Avec près de 2,4 millions de logements urbains inoccupés ou utilisés comme résidences secondaires, soit près de 30 % du parc urbain, le Maroc fait face à un paradoxe immobilier de plus en plus criant. Alors même que le déficit en logements demeure supérieur à 330 000 unités et que des centaines de milliers de ménages vivent en situation de cohabitation subie, l’offre produite continue de peiner à répondre aux besoins réels de solvabilité et d’usage. Pour Nawfal Bellakhdar, co-fondateur d’Akare.ma, société spécialisée dans la gestion immobilière, cette situation est le fruit d’une inadéquation structurelle ancienne entre production, pouvoir d’achat et cadre réglementaire, aggravée par une logique d’investissement patrimonial peu incitative à la mise sur le marché.
Les derniers chiffres du Haut-Commissariat au Plan (HCP) confirment une tendance lourde : la croissance du parc immobilier urbain ne s’est pas traduite par une amélioration proportionnelle de l’accès au logement. Au contraire, la montée en puissance des logements vacants et des résidences secondaires souligne un déséquilibre profond entre l’offre immobilière produite et la demande effective des ménages marocains.
Pour Nawfal Bellakhdar, cette rupture n’est ni nouvelle ni conjoncturelle. Elle s’inscrit dans la structure même du marché immobilier national. « Force est de constater qu’au Maroc, nous avons toujours eu cette inadéquation entre l’offre et la demande dans le marché national de l’immobilier », observe-t-il. Il explique que, du côté de la production, les promoteurs se concentrent historiquement sur des segments précis : «D’un côté, les promoteurs immobiliers produisant de l’immobilier neuf s’attaquent aux programmes immobiliers présentant des avantages fiscaux – typiquement le logement social – ou présentant une demande naturelle, comme les lots de terrain pour maison marocaine R+2 et R+3. D’autres s’attaquent à une niche assez aisée et dotée des capacités financières lui permettant d’acheter des biens haut-standing.»
Lire aussi | Décès de Hassan Ouriagli : le monde économique marocain perd une figure majeure
En face, la demande réelle peine à suivre. « Les potentiels acquéreurs imaginent leur bien de rêve mais sont rapidement confrontés à la réalité du pouvoir d’achat et de la capacité d’endettement dès qu’ils souhaitent passer à l’acte», souligne le co-fondateur d’Akare.ma. Faute de produits correspondant à leurs besoins et à leurs moyens, nombre de ménages « finissent par reporter ou annuler leur achat ». Ce décalage est tout aussi visible sur le marché de la seconde main, où « les prix proposés par les propriétaires de biens résidentiels sont nettement supérieurs à la valeur marché, et donc inaccessibles aux potentiels acquéreurs, surtout si le prix de la seconde main sur certaines zones s’approche de celui du neuf ».

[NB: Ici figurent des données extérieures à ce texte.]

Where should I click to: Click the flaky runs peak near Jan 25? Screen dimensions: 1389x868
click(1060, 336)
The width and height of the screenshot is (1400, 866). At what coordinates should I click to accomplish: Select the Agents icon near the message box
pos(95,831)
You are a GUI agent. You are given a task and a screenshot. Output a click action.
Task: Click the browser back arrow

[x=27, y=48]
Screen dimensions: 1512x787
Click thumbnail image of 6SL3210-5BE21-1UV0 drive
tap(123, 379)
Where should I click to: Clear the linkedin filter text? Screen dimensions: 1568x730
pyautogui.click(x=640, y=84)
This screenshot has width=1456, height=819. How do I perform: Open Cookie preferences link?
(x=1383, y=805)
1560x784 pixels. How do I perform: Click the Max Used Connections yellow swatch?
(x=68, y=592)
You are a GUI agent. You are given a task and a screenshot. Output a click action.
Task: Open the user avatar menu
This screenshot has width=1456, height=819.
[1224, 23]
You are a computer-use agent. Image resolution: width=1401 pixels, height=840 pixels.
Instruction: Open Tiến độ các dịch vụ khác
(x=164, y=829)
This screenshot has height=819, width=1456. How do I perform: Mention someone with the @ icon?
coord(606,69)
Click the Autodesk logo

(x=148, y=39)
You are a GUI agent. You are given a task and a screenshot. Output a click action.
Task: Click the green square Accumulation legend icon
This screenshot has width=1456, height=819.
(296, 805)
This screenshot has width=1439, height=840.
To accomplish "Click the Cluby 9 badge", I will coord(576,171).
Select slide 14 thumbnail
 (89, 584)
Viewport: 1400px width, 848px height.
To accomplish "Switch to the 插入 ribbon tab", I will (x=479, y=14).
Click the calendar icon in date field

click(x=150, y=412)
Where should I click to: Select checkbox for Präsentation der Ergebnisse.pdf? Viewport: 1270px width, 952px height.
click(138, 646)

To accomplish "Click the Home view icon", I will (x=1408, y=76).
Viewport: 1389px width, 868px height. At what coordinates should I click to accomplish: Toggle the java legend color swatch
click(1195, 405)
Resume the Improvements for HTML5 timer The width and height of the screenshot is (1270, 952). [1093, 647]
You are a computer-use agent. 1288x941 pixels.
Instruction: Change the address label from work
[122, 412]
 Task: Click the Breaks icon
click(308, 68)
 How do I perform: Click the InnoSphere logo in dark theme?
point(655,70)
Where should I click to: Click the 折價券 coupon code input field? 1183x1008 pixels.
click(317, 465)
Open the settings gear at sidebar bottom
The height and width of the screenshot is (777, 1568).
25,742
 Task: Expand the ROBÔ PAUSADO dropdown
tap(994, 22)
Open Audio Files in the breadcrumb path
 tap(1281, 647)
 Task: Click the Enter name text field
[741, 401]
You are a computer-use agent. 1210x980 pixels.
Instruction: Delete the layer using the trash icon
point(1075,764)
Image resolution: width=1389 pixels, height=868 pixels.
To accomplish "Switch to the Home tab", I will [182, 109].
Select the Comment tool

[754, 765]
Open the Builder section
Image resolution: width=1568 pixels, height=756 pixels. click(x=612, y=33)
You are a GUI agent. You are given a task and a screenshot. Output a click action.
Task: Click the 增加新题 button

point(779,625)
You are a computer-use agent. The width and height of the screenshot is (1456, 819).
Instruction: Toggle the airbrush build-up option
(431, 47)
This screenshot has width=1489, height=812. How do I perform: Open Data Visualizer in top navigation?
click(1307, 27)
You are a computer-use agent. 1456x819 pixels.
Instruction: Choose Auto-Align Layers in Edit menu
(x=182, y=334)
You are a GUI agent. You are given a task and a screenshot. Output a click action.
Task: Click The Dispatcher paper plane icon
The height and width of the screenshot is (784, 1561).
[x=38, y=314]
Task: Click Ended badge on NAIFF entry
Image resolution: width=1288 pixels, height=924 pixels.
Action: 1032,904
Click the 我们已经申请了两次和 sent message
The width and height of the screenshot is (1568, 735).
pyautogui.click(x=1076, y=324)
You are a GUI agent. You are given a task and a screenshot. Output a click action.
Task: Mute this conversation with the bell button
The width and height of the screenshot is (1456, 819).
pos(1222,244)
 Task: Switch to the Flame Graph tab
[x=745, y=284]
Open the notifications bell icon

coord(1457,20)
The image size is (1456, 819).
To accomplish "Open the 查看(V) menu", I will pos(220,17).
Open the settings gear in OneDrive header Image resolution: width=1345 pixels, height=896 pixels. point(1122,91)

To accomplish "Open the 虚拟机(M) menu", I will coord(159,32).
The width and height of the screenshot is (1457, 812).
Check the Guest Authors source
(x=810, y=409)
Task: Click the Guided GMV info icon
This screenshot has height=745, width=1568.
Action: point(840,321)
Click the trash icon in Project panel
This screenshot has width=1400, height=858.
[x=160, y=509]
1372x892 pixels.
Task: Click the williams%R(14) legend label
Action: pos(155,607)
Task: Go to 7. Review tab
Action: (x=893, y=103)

Ce déséquilibre est accentué par l’essor spectaculaire des résidences secondaires, dont le nombre est passé de moins de 200 000 en 2004 à plus de 1,29 million en 2024. Pour Nawfal Bellakhdar, cette évolution s’explique avant tout par la place centrale de l’immobilier dans les stratégies patrimoniales des ménages. Il rappelle que « l’investissement le moins risqué reste l’investissement dans la pierre », l’immobilier demeurant une valeur refuge historique. Le résidentiel concentre ainsi l’essentiel de la production et des transactions, représentant près du double des transactions foncières et dix fois celles de l’immobilier professionnel, selon les données de l’IPAI. « Les primo-investisseurs s’attaquent dans 90 % des cas au résidentiel – studios et appartements – ce qui constitue un stock important de biens résidentiels secondaires sur le marché », précise-t-il.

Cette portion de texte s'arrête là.